Objective ->
Copy the records below verbatim, from the line containing "Given: Click the Edge Impulse logo" through the line containing "Expand Monday's forecast", inclusive.

Raw data ->
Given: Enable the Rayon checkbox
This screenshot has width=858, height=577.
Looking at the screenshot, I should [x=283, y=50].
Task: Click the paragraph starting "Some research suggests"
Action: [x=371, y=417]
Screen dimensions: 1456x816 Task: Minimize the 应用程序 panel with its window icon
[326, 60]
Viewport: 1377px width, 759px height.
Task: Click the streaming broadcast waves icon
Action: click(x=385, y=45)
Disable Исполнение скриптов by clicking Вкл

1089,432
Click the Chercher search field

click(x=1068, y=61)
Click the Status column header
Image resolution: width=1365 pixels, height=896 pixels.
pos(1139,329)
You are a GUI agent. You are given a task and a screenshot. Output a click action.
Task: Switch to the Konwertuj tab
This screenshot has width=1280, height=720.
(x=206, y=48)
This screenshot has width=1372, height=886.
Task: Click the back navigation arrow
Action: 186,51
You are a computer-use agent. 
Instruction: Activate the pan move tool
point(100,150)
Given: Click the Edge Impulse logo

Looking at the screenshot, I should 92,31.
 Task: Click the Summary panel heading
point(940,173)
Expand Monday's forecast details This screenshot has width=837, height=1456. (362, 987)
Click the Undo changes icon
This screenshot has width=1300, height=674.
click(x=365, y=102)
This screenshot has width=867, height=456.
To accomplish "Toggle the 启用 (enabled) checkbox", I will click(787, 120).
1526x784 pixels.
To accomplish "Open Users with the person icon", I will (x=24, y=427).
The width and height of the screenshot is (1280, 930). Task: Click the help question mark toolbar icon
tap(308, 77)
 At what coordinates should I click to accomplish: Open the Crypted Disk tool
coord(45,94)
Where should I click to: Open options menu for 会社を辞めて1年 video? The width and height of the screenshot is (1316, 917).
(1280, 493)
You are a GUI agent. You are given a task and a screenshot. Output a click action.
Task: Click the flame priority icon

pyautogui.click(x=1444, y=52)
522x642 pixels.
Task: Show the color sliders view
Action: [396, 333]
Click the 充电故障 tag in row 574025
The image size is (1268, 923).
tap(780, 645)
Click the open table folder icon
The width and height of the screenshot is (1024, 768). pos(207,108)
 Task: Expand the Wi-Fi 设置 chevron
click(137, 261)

Solution to the problem ->
Given: Click the Edge Impulse logo

Looking at the screenshot, I should 92,31.
 Task: Click the Summary panel heading
point(940,173)
Expand Monday's forecast details This screenshot has width=837, height=1456. (362, 987)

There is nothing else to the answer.